All politics is essentially the perception that things could be ‘better’, and that it is possible to make it so.
It has been interesting to watch child poverty rise to the top of the political agenda. It was initially a fringe issue, with people like Sue Bradford and Hone Harawira the loudest voices. In the last two years organisations such as CPAG and UNICEF have gained considerable traction, as Campbell Live put the issue in the living rooms of hundreds of thousands of other New Zealanders, and the Greens were able to mainstream the issue through posing it as central to the legitimacy of the government. It was starting to pose a problem to the Government, but had not gained sufficient coherence as a ‘political’ issue to move votes. Pre-budget Labour was still on 25%, the Greens on 10%.
That’s the challenge: how to put large and serious issues in which the government is failing or underperforming – on any objective measure – to the public in such a way that they are presented not as petty politicking but as issues of general concern. And then bring that attention back to the political parties that presented the issue in the first place.
-
Is this a ‘climate change budget’, or a ‘child poverty budget’? My early guess is that it isn’t, but that there will be small ($1-10m) token initiatives in either.

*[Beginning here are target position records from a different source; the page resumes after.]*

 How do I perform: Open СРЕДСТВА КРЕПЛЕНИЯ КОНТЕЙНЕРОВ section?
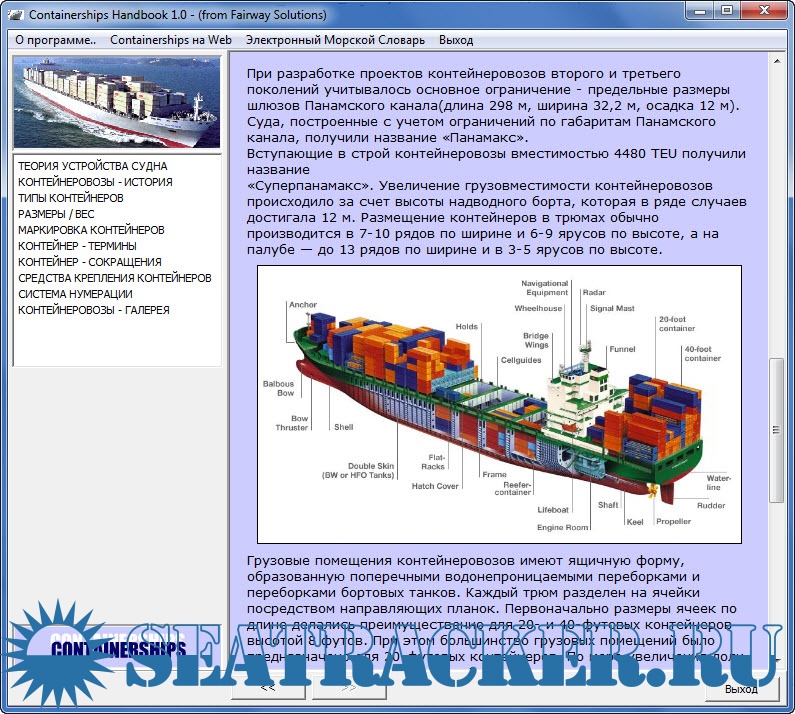115,278
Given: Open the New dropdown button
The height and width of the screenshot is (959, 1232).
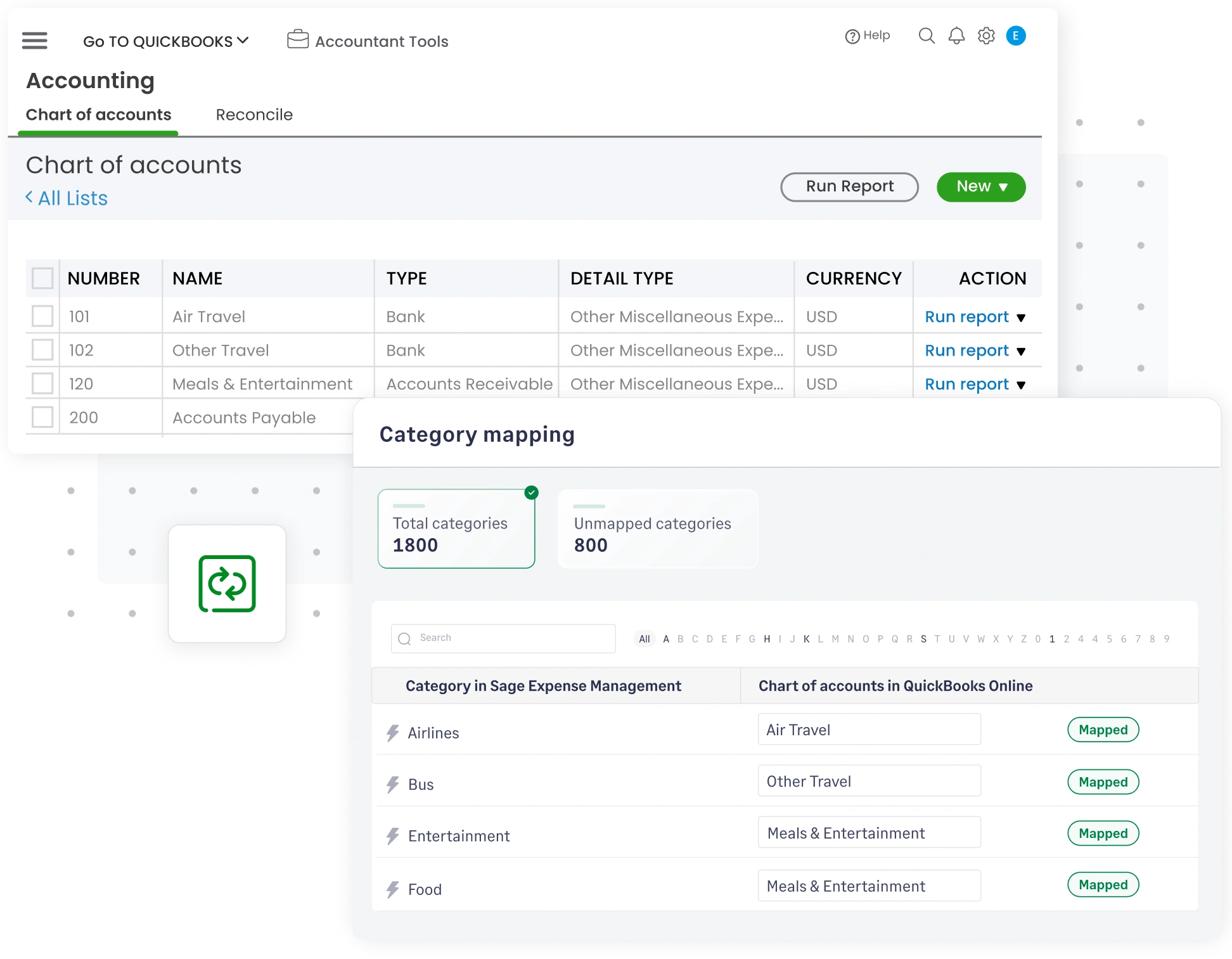Looking at the screenshot, I should pos(981,186).
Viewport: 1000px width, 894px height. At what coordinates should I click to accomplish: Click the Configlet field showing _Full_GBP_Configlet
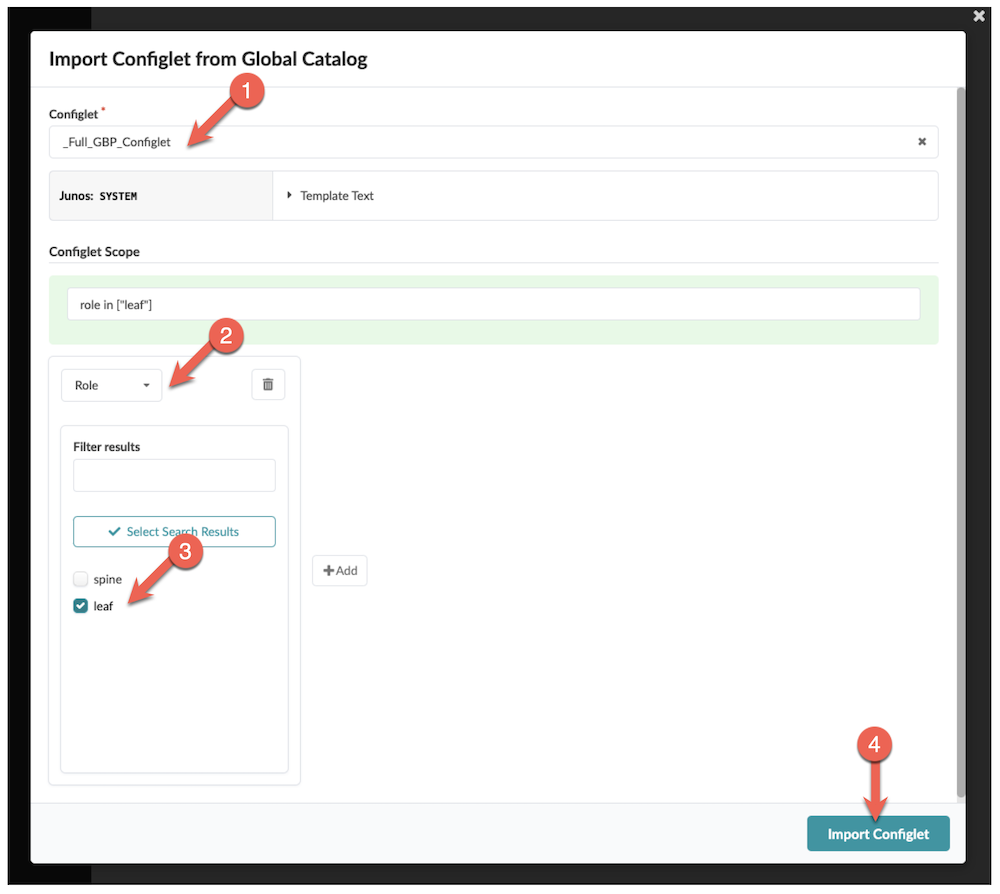pos(400,141)
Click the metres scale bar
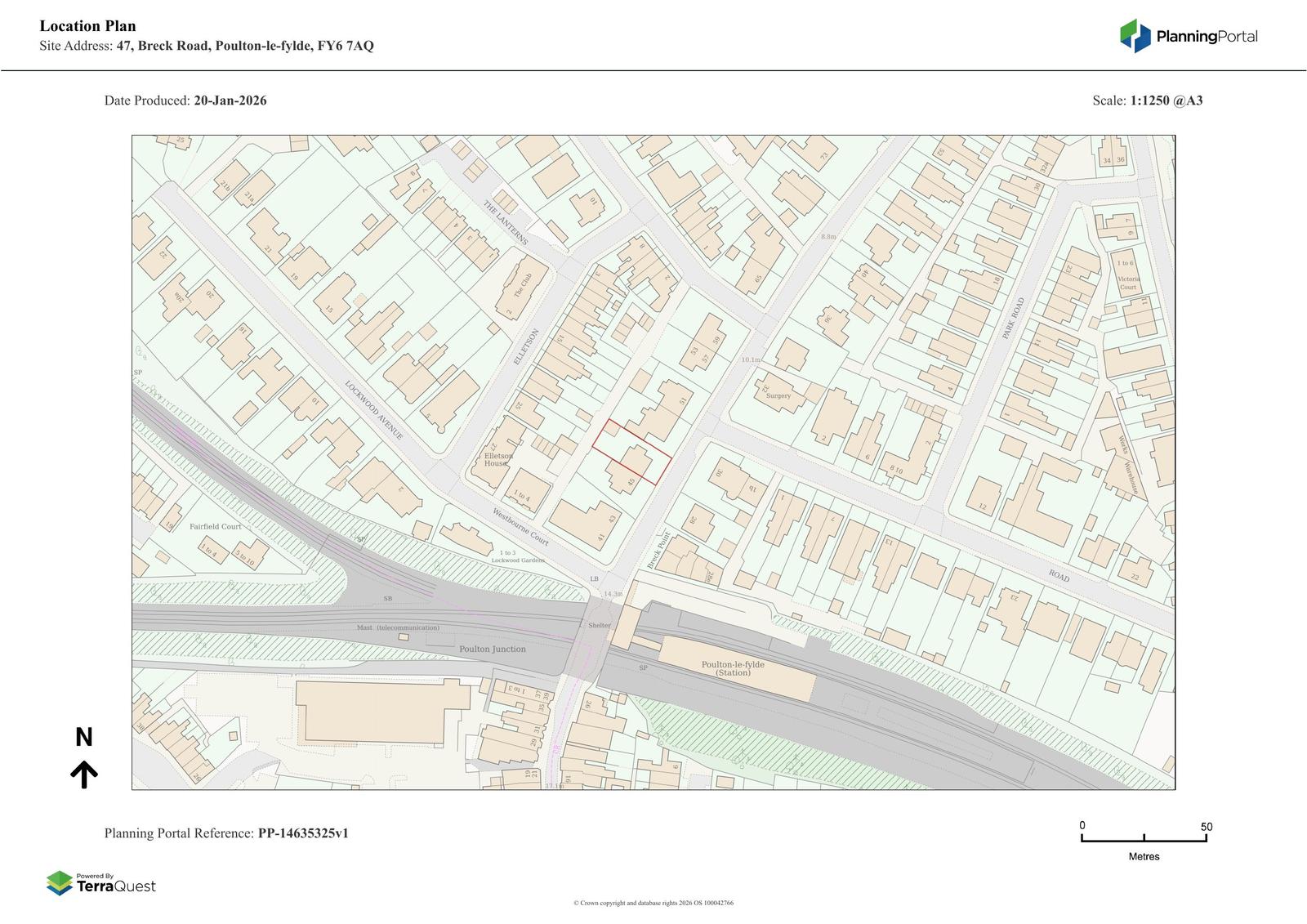1307x924 pixels. (x=1144, y=838)
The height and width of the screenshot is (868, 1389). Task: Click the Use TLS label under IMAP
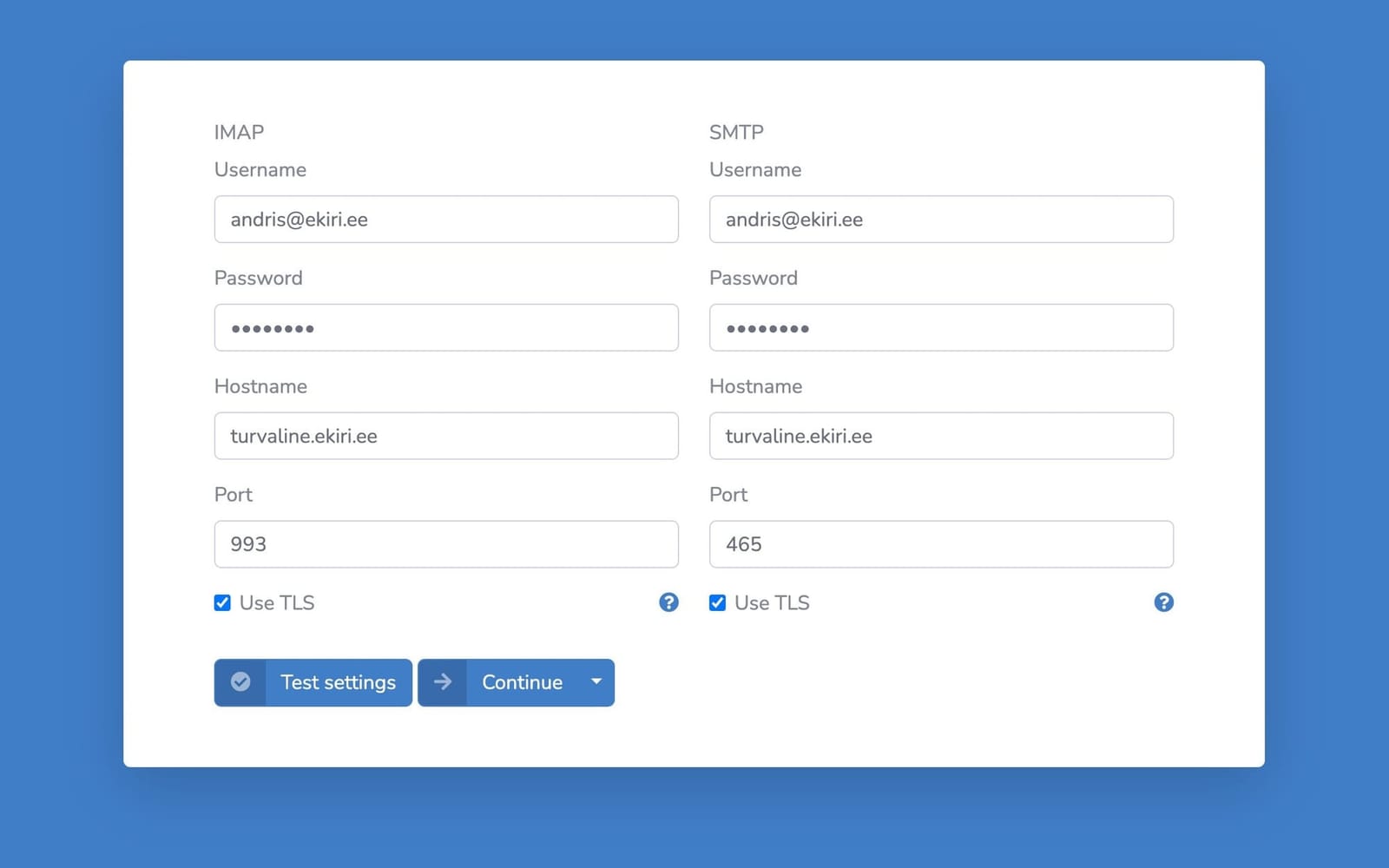coord(276,602)
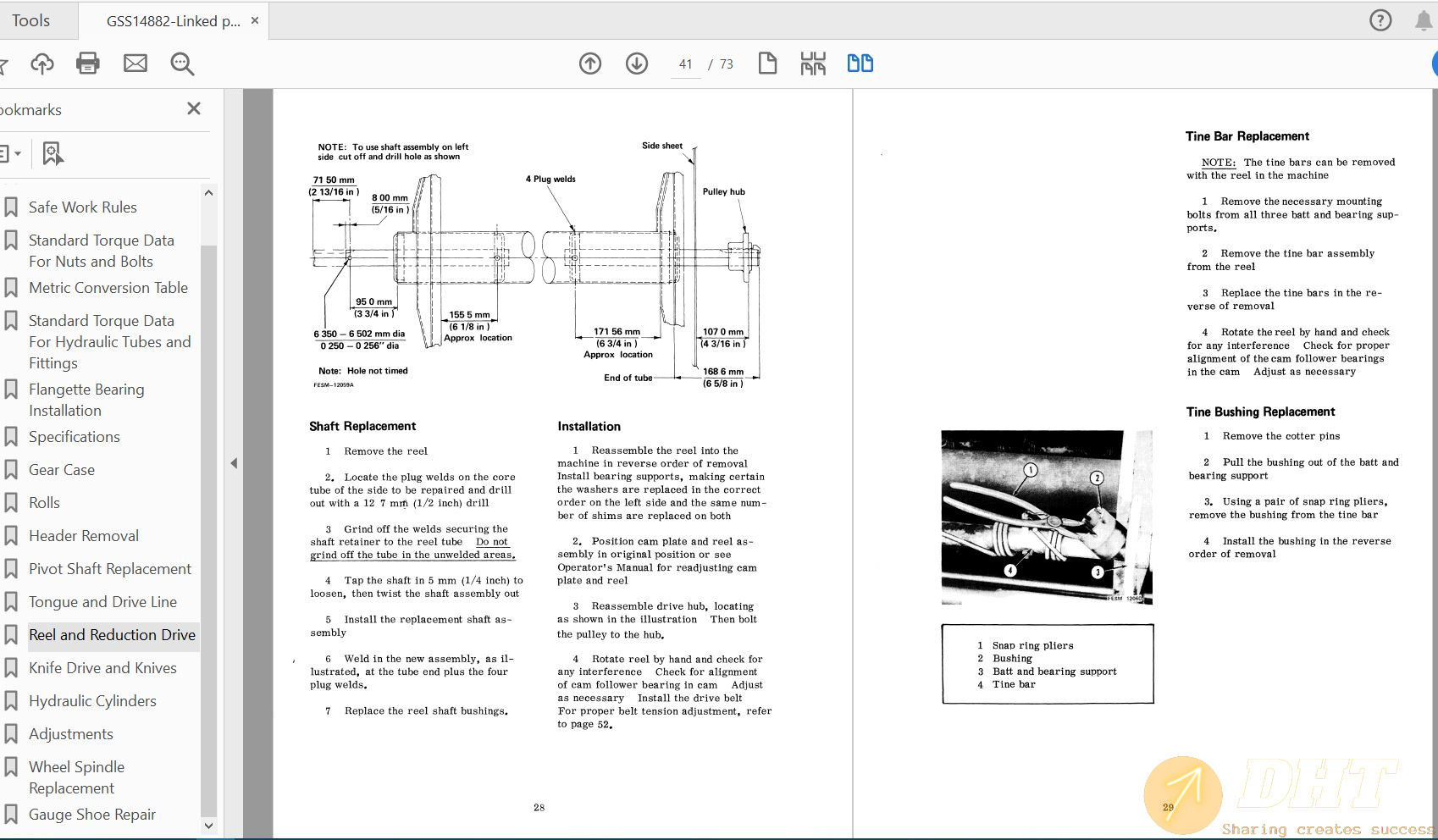Open the find text magnifier tool
Screen dimensions: 1438x840
click(182, 64)
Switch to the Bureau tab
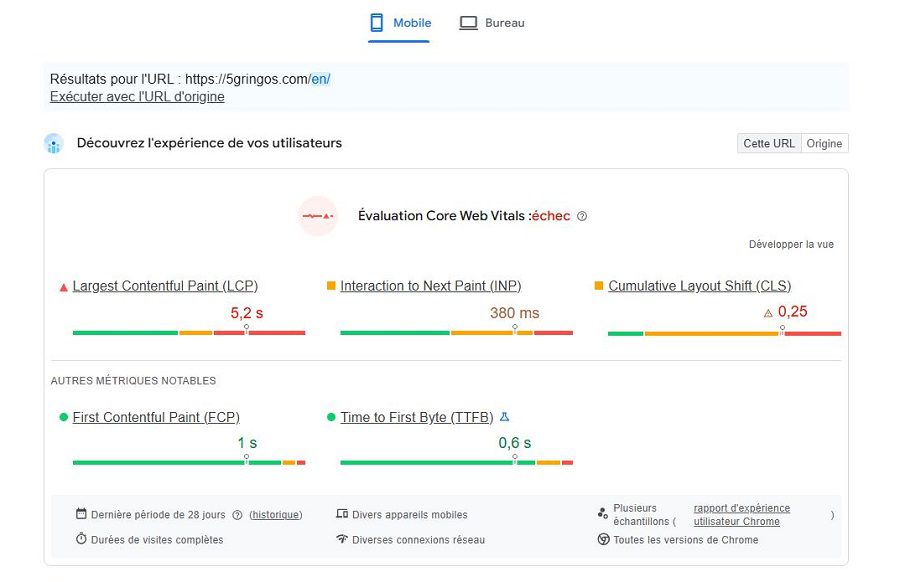900x582 pixels. [x=492, y=24]
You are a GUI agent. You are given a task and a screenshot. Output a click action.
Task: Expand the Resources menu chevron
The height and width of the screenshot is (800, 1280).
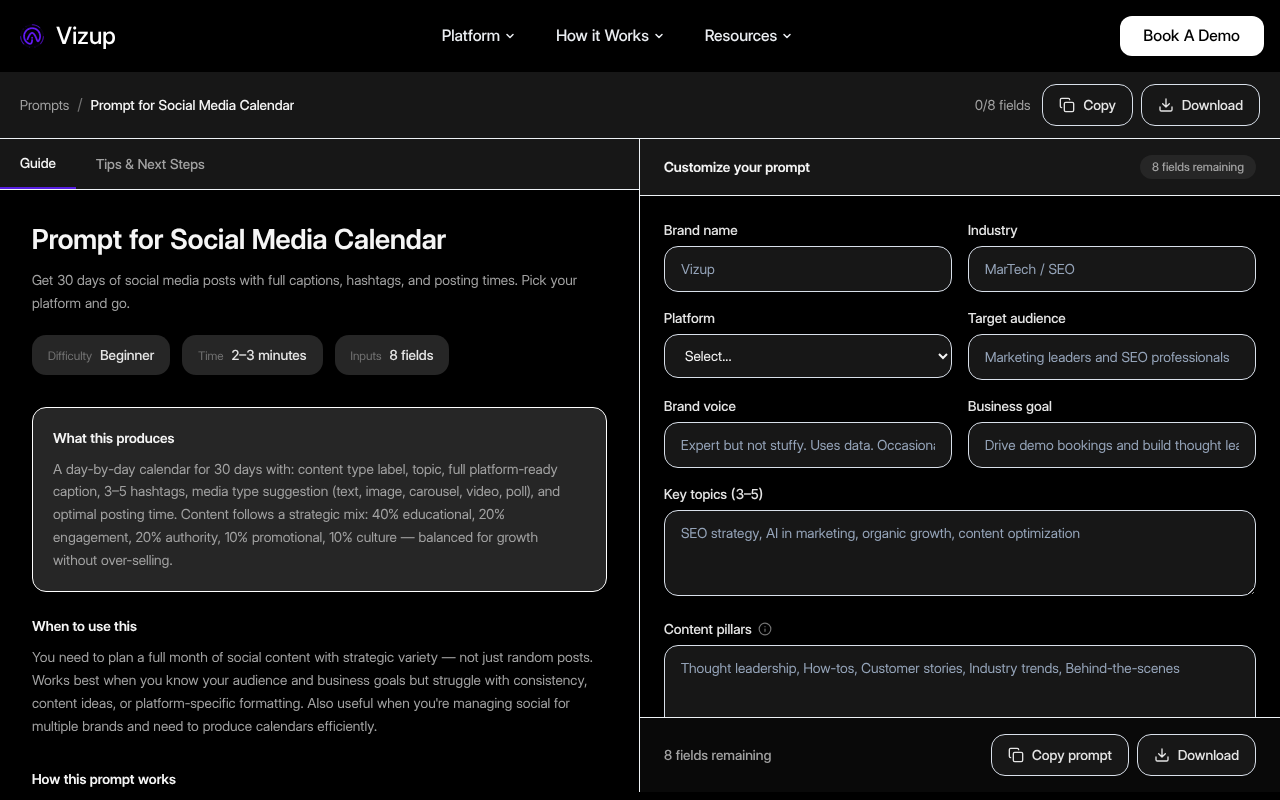787,36
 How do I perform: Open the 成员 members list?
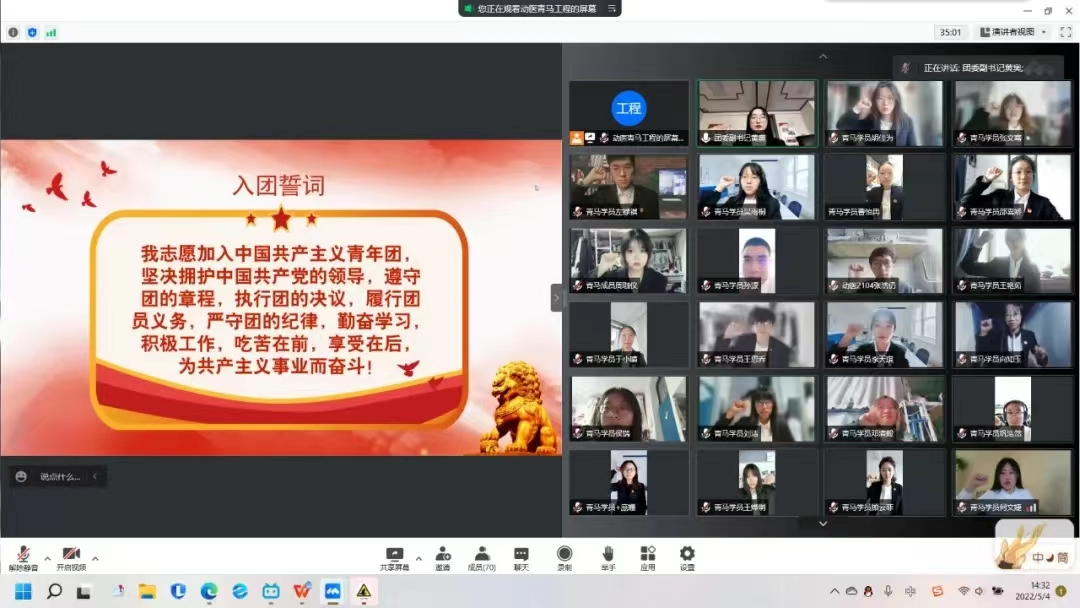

The other big question for me: will the NZDF get $400m+ to buy new jetplanes? (C-17 or A400 heavy freight vehicles).
-
“The laser beam projects a powerful image of New Zealand. I believe my design is so powerful it does not need to be discussed.”
Not everyone is taking it seriously, the Independent notes.
-
Like Bevan, I think we’re capable of doing several things at once. I’d like to see a new flag.
But I’ll probably vote against change, because I don’t trust this process. I’m particularly concerned that there appear to be a lack of people with an understanding of design and a clear visions about how that design might relate to our present and future – which might be very different and present radically different ways of life.
Of all the designs submitted so far, this is the one that most compels me: “Matariki at midnight”.
Matariki signifies remembering the past and new beginnings. It is put against a black background representing midnight, the start of a new day. This can remind us to look always to the future. Black also symbolises strength and unity (as it does in the nation’s sporting colours). The stars acknowledge our past; they are the red and white of the British forming the constellation, Matariki. This constellation was used by Polynesian explorers for navigation, with this on our flag all New Zealanders might find their way home.
It’s clear, it’s bold, and it’s not derivative – something that a plethora of shoehorned koru on Royal blue backgrounds fail.
Edit: Someone on twitter suggested making the stars larger. I'd agree with that.
-
As for Gallipoli…
Gallipoli is the name of a 1981 film starring Mel Gibson as a plain but heroic man in tragic circumstances. It was an interesting and exciting film, based loosely on historical facts. These things made it useful for teaching in Australian high schools.
By the mid 1990s the events portrayed in this film and several others were well known, and the children of the 1980s were adults themselves. By the 2000s, their understanding was orthodoxy, reinforced by the calibrated pronouncements of heads of the armed forces, and of the Howard Government which was interested in establishing its legitimacy as a bearer of a proud historical antecedent. So solemn ceremonies commenced.
If it had not been for the fact that New Zealand troops fought alongside Australian ones, then this would have remained a largely Australian way of remembering war.